First open-heart surgery in New Zealand

3 September 1958

Surgeon Brian Barratt-Boyes at work
Surgeon Brian Barratt-Boyes at work (Fairfax Media NZ/Auckland Star Collection)

Pioneering heart surgeon Brian Barratt-Boyes performed the surgery using a heart-lung bypass machine. The procedure, at Green Lane Hospital in Auckland, was carried out on an 11-year-old girl with a hole in her heart.
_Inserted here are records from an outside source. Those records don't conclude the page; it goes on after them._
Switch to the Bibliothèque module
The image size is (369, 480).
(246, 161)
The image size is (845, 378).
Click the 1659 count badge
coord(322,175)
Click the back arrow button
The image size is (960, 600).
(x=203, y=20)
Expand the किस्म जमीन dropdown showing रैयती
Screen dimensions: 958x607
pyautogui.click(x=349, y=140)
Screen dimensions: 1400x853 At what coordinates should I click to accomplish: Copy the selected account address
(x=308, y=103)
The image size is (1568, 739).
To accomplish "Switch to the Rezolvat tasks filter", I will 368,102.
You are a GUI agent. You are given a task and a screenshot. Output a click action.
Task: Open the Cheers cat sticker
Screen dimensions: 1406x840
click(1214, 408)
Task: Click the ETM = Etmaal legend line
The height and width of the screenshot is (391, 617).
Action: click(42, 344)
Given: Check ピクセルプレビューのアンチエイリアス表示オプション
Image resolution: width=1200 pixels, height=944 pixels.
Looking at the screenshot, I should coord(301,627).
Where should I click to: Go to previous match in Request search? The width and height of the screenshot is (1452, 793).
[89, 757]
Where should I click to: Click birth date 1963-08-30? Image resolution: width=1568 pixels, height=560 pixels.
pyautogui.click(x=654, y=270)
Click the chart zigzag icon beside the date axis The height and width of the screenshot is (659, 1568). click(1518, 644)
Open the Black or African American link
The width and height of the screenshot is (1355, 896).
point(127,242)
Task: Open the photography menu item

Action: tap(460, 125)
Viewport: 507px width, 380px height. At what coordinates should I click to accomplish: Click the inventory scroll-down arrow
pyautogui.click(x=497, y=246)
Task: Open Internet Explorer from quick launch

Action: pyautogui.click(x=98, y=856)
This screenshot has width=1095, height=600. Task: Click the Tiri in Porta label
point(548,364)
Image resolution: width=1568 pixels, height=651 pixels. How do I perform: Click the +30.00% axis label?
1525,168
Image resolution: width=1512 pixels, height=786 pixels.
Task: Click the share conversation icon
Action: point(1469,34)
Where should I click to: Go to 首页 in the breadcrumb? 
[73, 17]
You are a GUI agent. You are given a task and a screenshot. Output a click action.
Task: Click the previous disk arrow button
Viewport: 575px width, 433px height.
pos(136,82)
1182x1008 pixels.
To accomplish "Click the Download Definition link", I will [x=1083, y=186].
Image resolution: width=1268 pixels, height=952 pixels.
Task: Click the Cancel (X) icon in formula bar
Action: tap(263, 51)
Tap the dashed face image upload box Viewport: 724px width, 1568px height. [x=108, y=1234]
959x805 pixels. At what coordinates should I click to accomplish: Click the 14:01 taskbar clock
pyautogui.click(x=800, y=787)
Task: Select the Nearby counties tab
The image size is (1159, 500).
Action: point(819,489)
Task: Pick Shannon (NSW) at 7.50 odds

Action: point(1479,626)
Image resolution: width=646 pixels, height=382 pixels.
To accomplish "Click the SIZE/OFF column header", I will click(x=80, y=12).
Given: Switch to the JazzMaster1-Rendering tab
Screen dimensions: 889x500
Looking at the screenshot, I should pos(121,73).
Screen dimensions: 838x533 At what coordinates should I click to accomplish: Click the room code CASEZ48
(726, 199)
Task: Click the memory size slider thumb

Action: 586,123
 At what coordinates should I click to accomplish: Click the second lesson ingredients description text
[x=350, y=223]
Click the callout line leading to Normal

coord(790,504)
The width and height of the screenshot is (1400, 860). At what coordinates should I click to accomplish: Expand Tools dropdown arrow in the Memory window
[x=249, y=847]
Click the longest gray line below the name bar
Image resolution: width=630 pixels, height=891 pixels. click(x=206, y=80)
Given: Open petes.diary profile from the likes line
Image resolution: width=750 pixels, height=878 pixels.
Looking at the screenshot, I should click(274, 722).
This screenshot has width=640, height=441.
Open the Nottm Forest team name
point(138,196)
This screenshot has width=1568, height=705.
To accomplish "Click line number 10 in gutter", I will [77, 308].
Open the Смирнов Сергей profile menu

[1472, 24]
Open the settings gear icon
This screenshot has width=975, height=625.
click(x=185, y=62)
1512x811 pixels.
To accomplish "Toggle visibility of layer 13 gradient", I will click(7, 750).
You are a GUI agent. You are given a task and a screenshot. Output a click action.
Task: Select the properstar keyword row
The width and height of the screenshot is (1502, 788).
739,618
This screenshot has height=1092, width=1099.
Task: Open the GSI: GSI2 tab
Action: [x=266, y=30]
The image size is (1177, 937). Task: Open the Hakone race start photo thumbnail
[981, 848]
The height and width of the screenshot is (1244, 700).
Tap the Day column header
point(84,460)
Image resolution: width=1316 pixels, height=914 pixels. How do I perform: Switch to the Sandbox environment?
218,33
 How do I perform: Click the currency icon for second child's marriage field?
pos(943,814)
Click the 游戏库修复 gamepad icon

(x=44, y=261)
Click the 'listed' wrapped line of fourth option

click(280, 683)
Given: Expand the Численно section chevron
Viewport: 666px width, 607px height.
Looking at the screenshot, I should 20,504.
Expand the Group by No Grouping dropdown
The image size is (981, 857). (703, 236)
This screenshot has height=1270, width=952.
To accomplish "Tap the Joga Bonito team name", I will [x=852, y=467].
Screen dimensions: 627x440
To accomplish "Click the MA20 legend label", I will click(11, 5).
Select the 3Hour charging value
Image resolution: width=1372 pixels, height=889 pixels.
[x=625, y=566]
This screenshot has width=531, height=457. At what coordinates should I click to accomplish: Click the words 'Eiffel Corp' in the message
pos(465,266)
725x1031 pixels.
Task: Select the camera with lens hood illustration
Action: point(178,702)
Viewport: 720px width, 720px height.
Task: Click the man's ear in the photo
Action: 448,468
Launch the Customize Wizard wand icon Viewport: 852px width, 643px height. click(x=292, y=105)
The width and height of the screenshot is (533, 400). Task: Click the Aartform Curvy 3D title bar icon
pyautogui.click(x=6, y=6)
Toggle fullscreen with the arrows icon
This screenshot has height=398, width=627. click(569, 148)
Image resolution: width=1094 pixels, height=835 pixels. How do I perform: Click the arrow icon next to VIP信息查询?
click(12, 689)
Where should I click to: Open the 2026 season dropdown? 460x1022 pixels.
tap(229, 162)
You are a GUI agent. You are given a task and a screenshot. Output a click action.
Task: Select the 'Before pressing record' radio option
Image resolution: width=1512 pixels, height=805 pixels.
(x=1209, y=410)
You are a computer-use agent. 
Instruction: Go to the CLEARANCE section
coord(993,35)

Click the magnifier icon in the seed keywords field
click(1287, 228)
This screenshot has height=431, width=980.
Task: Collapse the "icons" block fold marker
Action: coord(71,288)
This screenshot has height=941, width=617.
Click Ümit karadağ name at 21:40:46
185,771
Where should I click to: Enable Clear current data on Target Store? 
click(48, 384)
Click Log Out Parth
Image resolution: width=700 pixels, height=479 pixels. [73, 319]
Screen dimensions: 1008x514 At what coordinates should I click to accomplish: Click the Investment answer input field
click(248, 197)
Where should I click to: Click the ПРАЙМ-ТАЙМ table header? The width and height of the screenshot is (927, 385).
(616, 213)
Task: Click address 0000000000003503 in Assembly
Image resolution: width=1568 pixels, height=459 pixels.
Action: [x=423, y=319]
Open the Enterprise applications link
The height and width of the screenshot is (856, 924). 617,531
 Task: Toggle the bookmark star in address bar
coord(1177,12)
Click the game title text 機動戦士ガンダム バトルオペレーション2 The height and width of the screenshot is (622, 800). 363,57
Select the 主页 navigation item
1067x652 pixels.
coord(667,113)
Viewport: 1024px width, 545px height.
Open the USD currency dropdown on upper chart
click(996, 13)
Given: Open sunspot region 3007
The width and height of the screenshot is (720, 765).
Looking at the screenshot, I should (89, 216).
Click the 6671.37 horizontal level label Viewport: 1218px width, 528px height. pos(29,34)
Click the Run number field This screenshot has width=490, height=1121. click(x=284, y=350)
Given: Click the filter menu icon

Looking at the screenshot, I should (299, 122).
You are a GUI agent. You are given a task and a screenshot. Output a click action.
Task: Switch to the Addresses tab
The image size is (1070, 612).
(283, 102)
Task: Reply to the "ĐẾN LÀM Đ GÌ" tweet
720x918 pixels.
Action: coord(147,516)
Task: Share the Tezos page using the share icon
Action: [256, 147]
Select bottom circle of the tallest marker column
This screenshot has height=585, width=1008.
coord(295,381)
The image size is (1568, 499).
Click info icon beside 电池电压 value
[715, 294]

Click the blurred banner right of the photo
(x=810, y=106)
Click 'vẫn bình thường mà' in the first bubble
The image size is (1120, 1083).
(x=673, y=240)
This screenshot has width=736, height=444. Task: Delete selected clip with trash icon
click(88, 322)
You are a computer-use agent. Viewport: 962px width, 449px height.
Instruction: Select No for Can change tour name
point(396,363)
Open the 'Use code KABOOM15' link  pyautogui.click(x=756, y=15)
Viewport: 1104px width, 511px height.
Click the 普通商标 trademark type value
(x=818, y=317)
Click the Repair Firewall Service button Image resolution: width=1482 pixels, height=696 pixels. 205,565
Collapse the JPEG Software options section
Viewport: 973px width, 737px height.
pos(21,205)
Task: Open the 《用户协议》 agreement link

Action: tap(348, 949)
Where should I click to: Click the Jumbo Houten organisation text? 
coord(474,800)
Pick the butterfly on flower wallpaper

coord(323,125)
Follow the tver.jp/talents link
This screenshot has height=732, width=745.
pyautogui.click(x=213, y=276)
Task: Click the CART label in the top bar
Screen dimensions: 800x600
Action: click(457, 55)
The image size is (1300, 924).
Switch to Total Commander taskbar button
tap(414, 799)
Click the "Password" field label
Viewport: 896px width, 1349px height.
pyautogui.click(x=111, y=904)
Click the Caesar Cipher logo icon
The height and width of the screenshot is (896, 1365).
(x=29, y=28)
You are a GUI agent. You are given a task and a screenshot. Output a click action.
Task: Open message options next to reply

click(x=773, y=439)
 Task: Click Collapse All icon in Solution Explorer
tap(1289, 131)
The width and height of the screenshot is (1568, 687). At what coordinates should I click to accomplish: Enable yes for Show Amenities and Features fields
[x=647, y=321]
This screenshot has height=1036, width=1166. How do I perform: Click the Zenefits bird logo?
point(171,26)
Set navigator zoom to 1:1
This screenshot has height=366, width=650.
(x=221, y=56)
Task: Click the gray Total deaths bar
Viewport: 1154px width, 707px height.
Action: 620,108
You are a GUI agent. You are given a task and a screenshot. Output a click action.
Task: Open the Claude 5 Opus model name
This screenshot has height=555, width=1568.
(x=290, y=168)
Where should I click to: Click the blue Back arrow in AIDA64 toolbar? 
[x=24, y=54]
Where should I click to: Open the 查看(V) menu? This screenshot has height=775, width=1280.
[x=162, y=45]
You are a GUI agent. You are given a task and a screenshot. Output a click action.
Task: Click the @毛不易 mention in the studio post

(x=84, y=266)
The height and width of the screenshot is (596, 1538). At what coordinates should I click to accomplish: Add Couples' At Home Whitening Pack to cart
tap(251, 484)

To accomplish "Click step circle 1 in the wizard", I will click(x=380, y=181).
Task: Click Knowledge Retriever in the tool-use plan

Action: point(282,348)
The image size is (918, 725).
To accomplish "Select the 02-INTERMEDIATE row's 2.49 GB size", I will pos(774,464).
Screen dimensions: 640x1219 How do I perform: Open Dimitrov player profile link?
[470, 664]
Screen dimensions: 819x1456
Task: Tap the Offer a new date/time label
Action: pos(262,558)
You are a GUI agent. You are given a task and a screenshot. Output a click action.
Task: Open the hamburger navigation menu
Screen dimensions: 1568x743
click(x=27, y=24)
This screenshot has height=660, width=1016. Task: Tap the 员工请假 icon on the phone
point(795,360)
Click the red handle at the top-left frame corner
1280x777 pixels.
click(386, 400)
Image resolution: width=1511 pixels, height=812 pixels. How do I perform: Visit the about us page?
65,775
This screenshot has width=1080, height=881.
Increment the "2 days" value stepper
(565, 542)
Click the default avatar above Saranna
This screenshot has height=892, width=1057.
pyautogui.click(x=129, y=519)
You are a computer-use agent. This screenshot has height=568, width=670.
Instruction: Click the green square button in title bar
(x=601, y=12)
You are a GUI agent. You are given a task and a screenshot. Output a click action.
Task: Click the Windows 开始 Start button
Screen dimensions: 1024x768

Barratt-Boyes had persuaded the Auckland Hospital Board to purchase a heart-lung machine developed in Britain during the early 1950s. It arrived with a number of parts missing and in need of significant alteration. Kiwi ingenuity saved the day. Alfred Melville of the Auckland Industrial Development Laboratory manufactured the parts required and made the machine fully functional. It was able to bypass the patient’s heart for 25 minutes.

Barratt-Boyes and his medical team established an international reputation for their work. He pioneered new surgical techniques to replace defective heart valves and found new ways to treat babies born with heart defects. Many of the techniques he developed became common practice worldwide.

In 1971 Barratt-Boyes was knighted in recognition of his services to medicine. He himself suffered from heart problems, and he died in 2006 shortly after undergoing heart surgery in the United States.